The lines to copy run from the one containing "4,5 cm (93, 400)" through the last line of the listing; copy them exactly and nothing more.

— Provided records —
'''
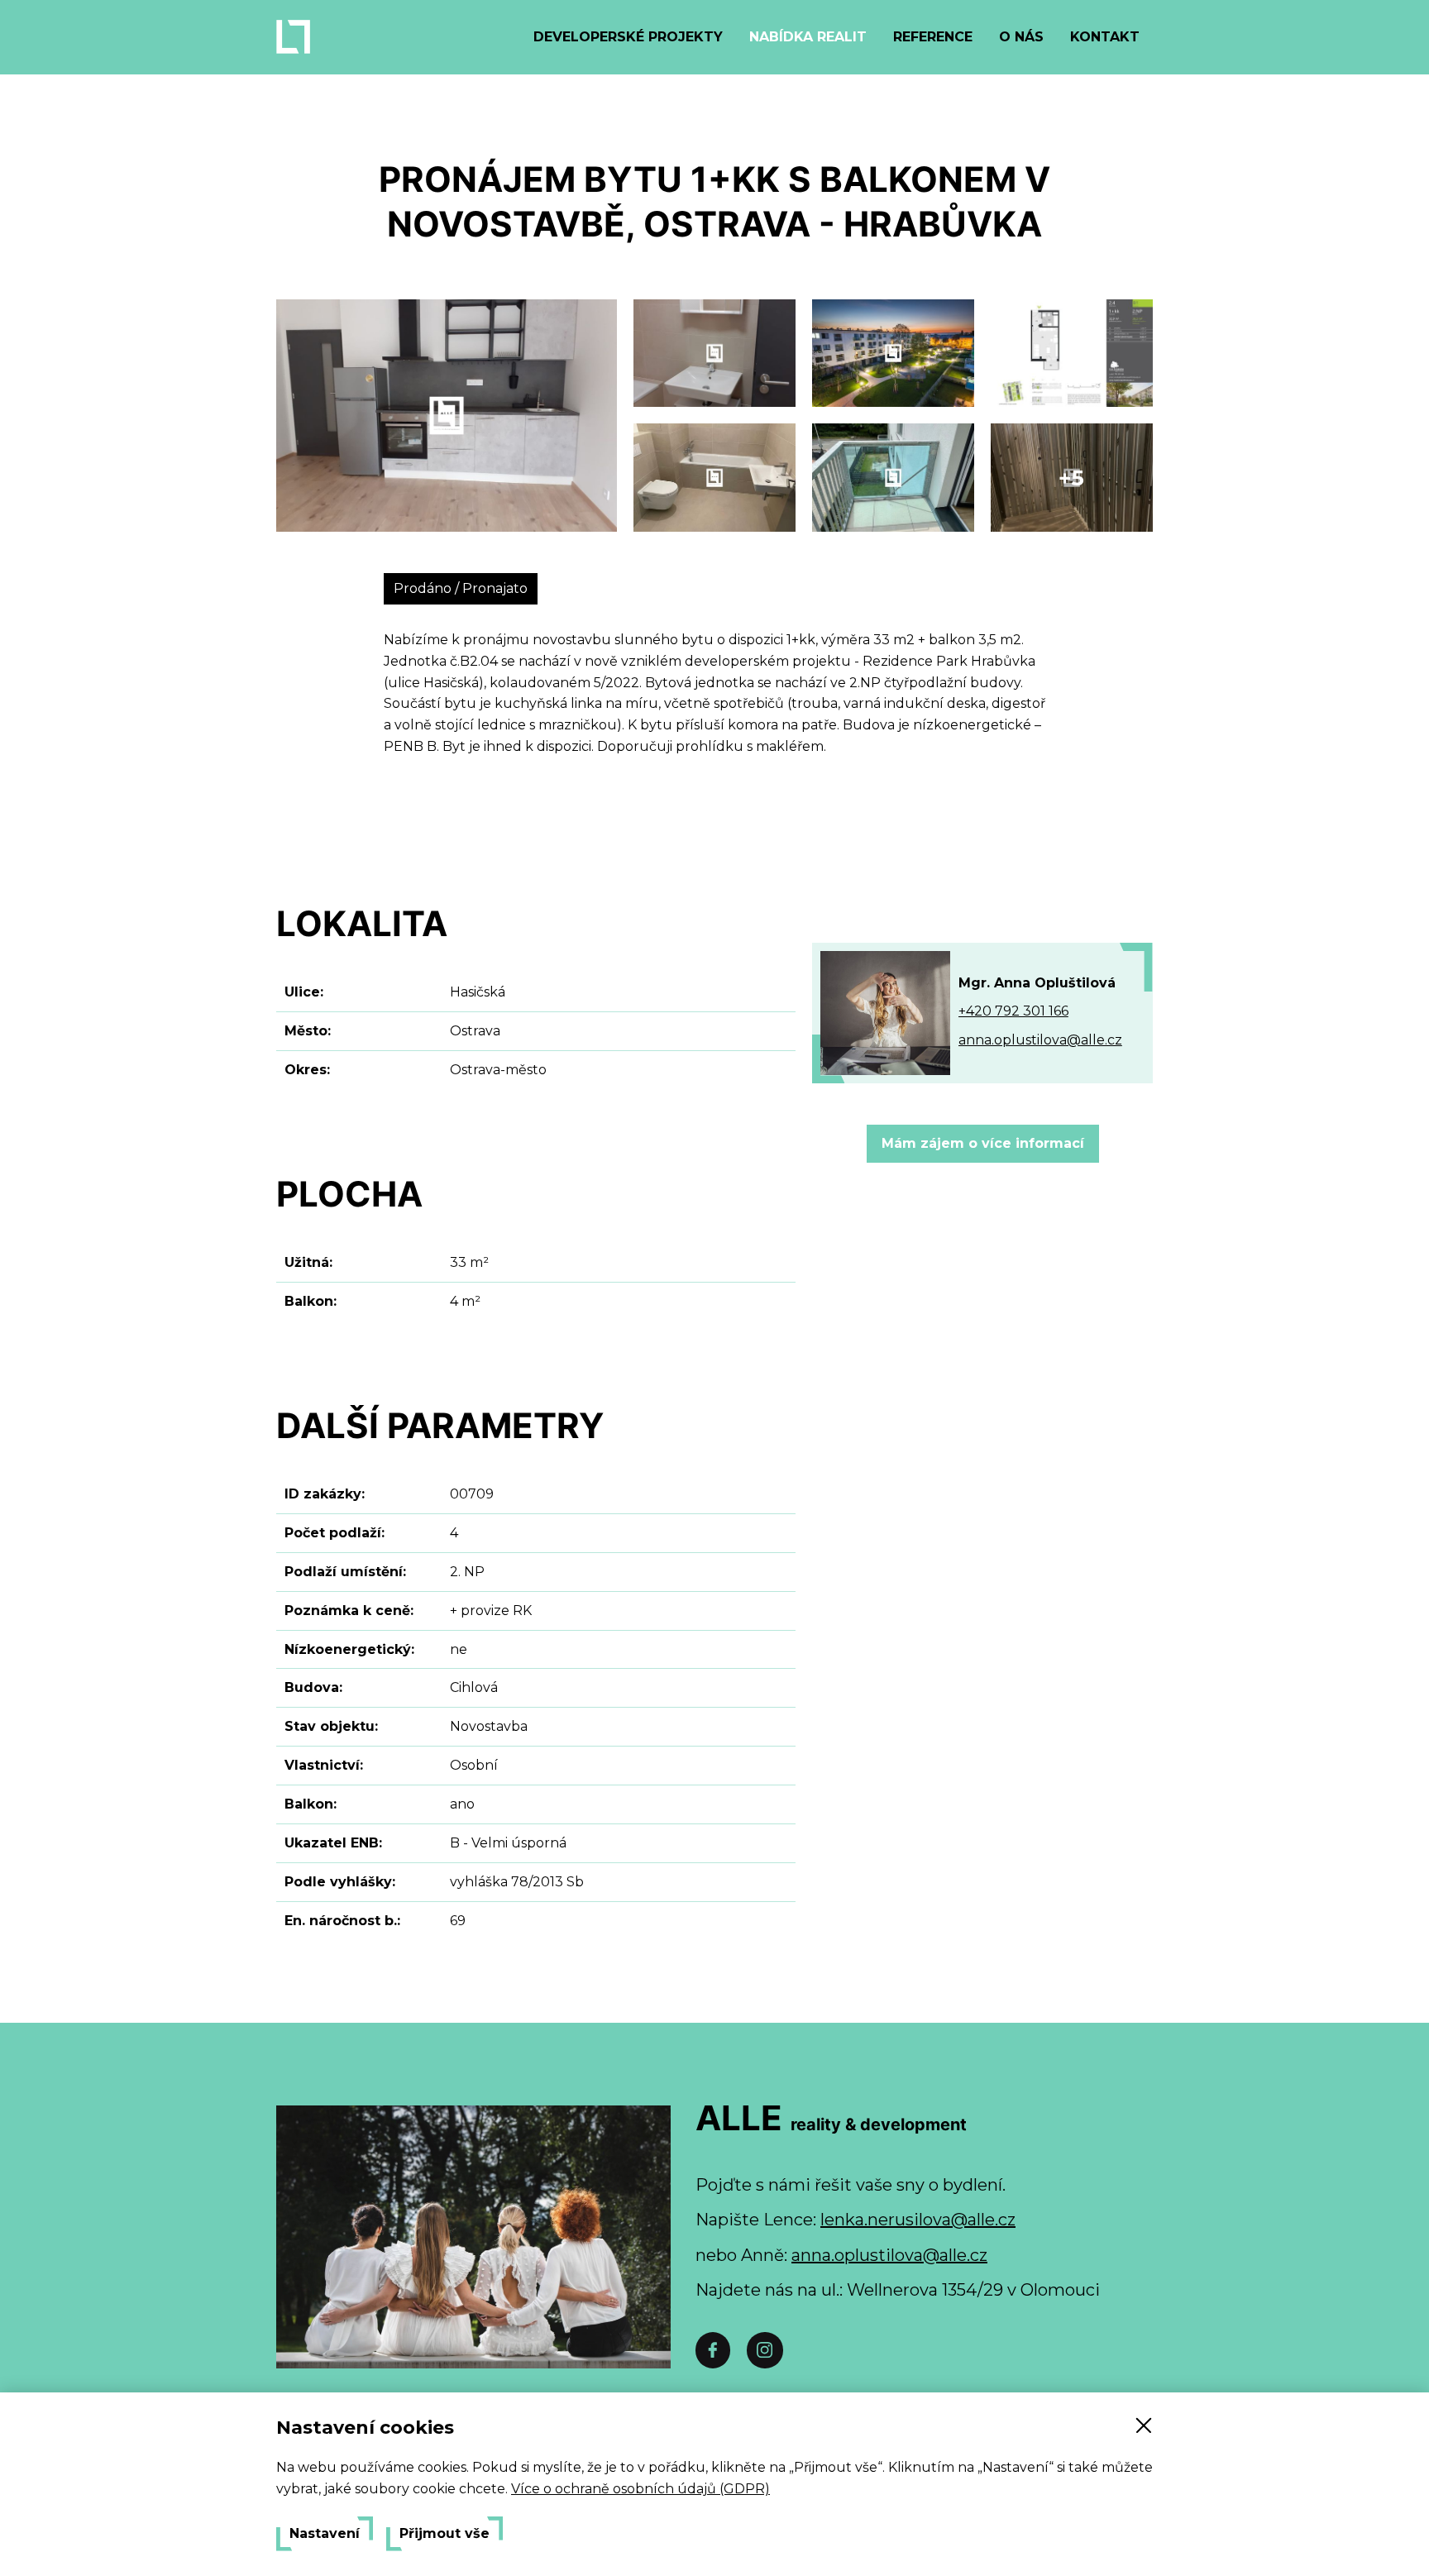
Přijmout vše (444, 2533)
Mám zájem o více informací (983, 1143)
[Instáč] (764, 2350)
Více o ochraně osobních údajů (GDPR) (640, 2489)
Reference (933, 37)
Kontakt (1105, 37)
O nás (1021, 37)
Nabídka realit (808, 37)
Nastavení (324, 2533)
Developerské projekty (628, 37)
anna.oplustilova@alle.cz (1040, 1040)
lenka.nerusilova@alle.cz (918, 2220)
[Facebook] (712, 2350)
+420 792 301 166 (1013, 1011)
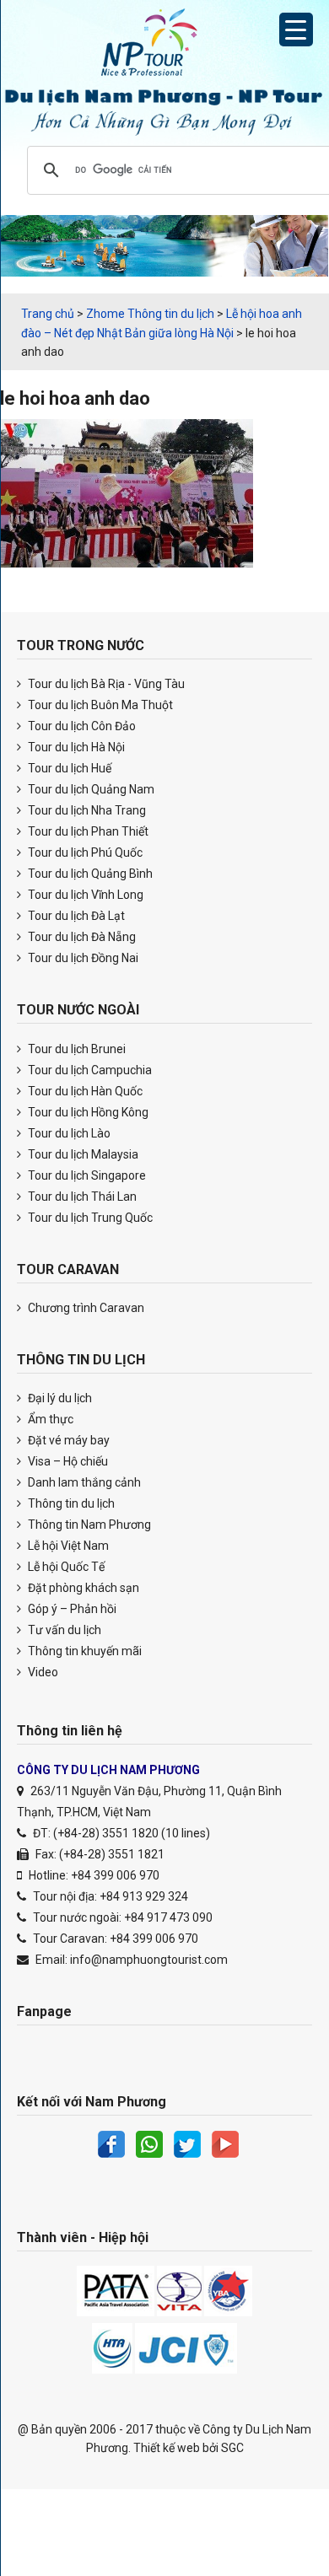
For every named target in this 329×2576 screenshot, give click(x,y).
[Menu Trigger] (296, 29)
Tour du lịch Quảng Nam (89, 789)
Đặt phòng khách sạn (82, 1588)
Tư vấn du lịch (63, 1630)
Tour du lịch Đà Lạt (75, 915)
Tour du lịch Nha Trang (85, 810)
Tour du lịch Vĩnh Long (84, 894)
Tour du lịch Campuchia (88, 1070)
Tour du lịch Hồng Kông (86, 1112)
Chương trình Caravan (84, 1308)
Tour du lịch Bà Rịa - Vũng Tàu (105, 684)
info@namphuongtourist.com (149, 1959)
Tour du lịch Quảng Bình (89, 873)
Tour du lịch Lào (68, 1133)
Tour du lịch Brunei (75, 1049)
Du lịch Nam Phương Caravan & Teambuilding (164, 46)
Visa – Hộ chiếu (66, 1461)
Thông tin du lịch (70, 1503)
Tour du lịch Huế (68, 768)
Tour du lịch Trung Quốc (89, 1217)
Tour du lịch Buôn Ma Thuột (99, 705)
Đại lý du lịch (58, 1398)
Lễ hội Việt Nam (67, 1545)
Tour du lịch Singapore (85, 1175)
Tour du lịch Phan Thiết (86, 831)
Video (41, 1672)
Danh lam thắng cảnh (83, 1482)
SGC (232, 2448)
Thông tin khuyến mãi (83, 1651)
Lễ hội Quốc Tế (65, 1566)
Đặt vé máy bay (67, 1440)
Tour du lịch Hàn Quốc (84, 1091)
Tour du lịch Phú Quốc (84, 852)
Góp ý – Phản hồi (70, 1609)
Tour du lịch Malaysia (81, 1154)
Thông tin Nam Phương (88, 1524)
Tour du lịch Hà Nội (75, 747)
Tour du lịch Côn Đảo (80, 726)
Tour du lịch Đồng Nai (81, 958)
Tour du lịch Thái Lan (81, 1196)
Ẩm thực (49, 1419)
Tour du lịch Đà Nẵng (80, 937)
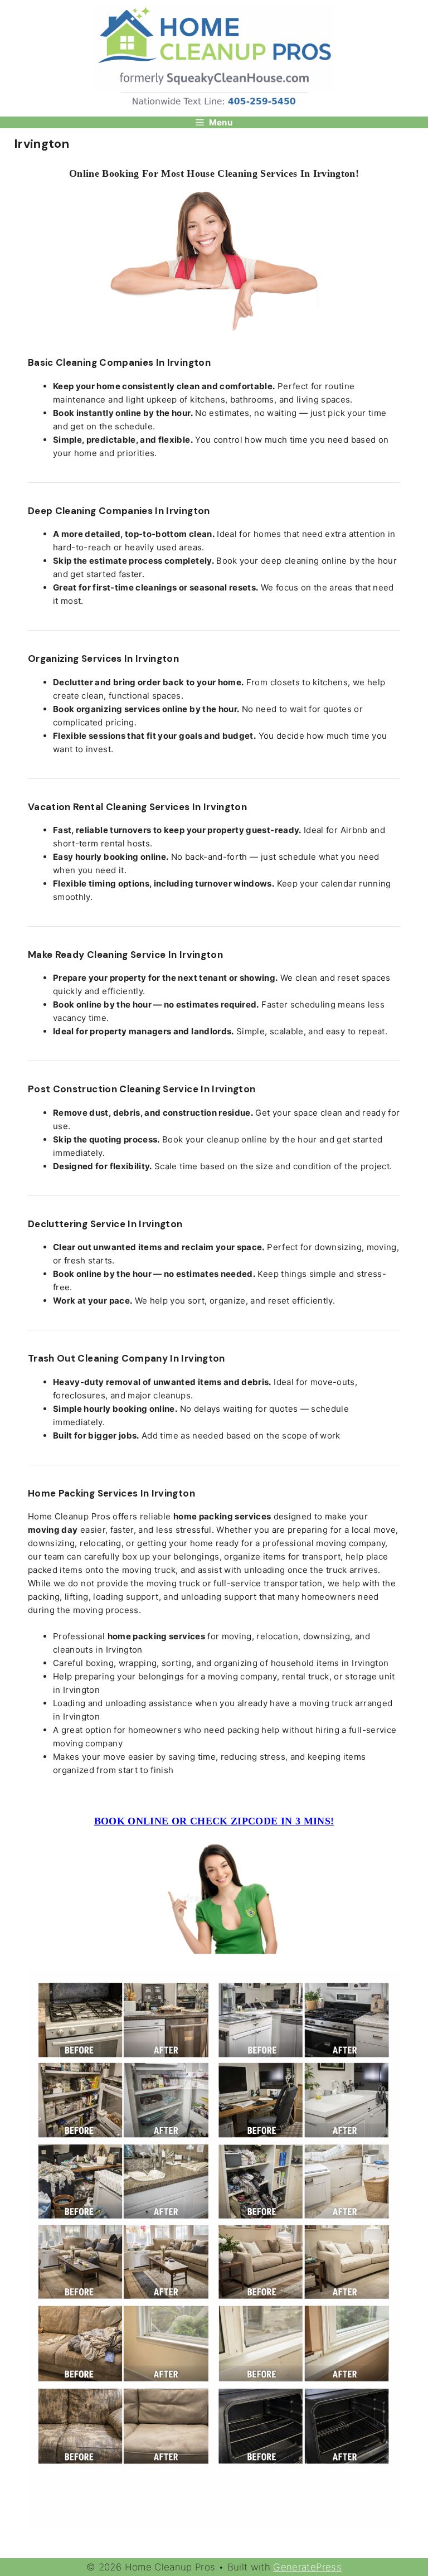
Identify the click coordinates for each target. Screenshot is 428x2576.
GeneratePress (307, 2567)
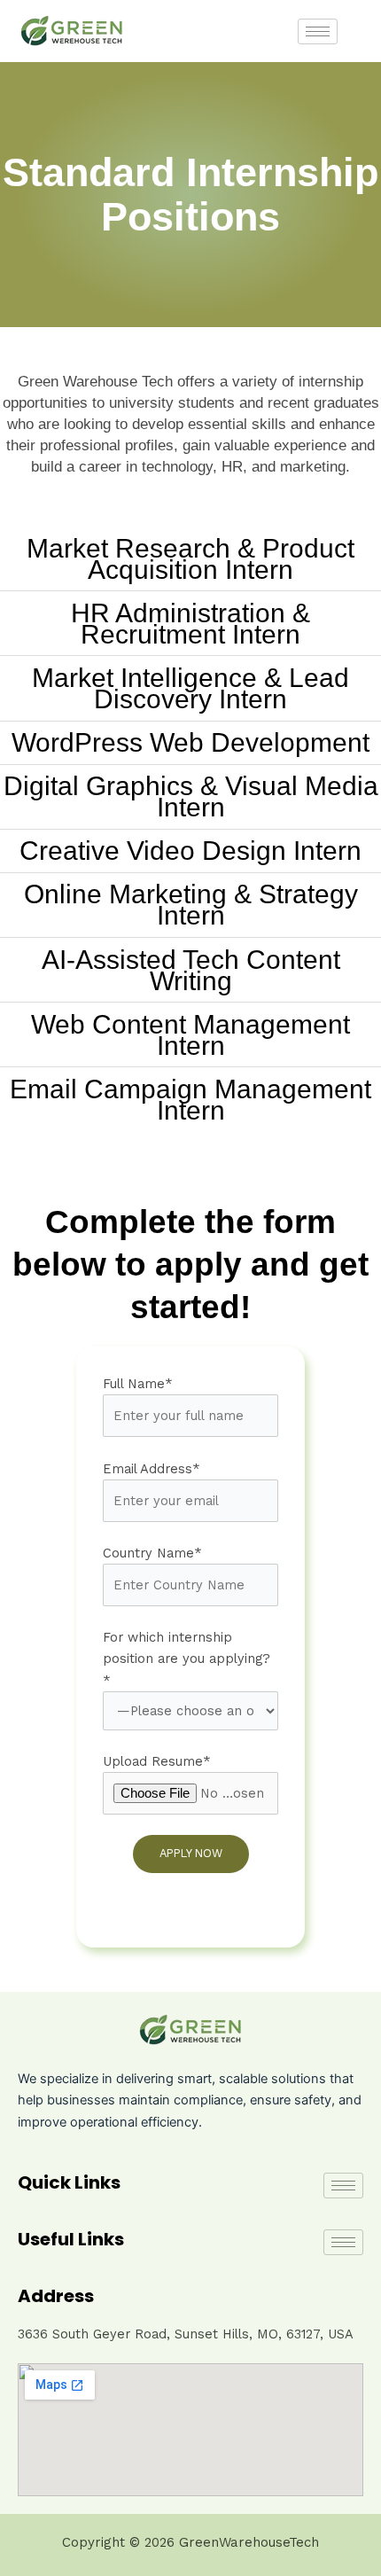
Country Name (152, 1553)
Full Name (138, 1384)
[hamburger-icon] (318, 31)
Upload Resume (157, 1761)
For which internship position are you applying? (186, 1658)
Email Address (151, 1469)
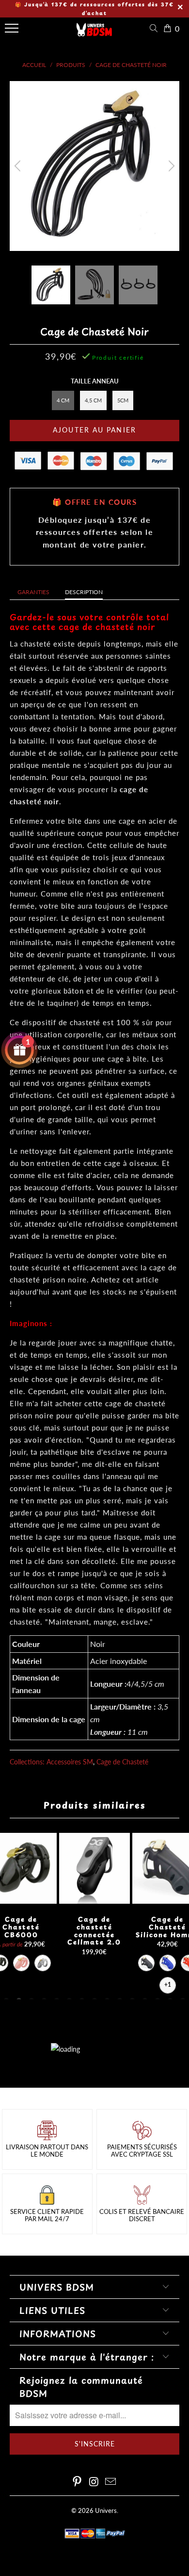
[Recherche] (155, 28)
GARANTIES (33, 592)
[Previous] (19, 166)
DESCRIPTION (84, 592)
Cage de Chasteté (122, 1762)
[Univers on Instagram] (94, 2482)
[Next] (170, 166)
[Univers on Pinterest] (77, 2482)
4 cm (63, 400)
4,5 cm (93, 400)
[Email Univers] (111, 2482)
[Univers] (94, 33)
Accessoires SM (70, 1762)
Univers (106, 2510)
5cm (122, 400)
'''
— Result for this task —
4,5 cm (93, 400)
[Email Univers] (111, 2482)
[Univers] (94, 33)
Accessoires SM (70, 1762)
Univers (106, 2510)
5cm (122, 400)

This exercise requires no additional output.